After three years of renting space from Lee, and a name change to Jane A.B. Honbeck, the studio was moved to Independence, Oregon. The new location, just 12 miles west of Salem in the historic town of Independence proved to be a good move. The town, being of historic nature, was a good compliment to the type of work Jane was doing, and soon light commercial construction was added to her repertoire.

Jane A.B. Honbeck started her career out with a degree in Architecture from the University of Oregon in 1981. She did her internships under Alan Blanchard of VIPS Corporation (1982), John Sparks of Oregon Health Sciences University (1982-1985), and Phil Settecase, Howard Smith and Darwin Doss of Settecase, Smith, Doss architecture (1985-1993). She attained her architecture license in 1993 in the state of Oregon.

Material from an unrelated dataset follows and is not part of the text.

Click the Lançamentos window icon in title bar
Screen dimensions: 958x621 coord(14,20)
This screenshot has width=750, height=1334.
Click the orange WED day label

Under Alan Blanchard the projects were restaurants for VIPS Corporation. These projects included remodels and new construction with Traditional and Tex-Mex influences.

The projects at OHSU under John Sparks were varied, from small remodel projects of doctors offices and patient rooms, to larger remodels for the graphics department and a playroom for the Doernbecher Children’s Hospital unit.

Settecase, Smith, Doss architecture hired Jane in 1985 to help on school remodel projects in the Salem area, and kept her on for 8 years. She was fortunate enough to help on projects for the Salem Hospital, Kaiser Permanente, Chemeketa Community College, ADEC in Newberg, Evergreen Operations in McMinnville, several office buildings, and single family residences.

Jane’s interest was peaked when Roy and Hazel Patton of Salem hired her to work on several historical homes. The Pattons purchased several homes from the Mission Street area when a by-pass was slated to be built. The homes were moved to alternate locations, and restored to their grandeur.

From the work on these homes came a referral for a ‘new’ Victorian home to be built in the farmlands west of Amity. This was the project of a life time. The home is built on a large acre estate near Salt Creek. Over 8,000 square feet of Victorian splendor grace the landscape featuring the metal sculptures of Raymond Hunter and the artistic masonry of Rick Arnold and his crew.

Since the creation of this Victorian home over a hundred homes have sprung up from the designs of Jane A.B. Honbeck and hundreds of remodels. New homes range from a self-sufficient 600 square foot cabin in the forest lands above McMinnville, to the ornate Victorian home mentioned above.

Styles vary just as much: a modern design located in a valley west of Lebanon; traditional homes in the Illahee Estates and Chinook Estates; many country homes varying in size from 1,000 to 3,000 square feet; a dome house; Victorian houses; a French chateau; many Craftsman style homes; and a plethora of remodels and additions.

“The bottom line?” Jane says, “I love style. I love to design additions so they look like they have always been there. I love to design homes that exemplify a certain style; whether it is Victorian, Craftsman, Prairie or modern.”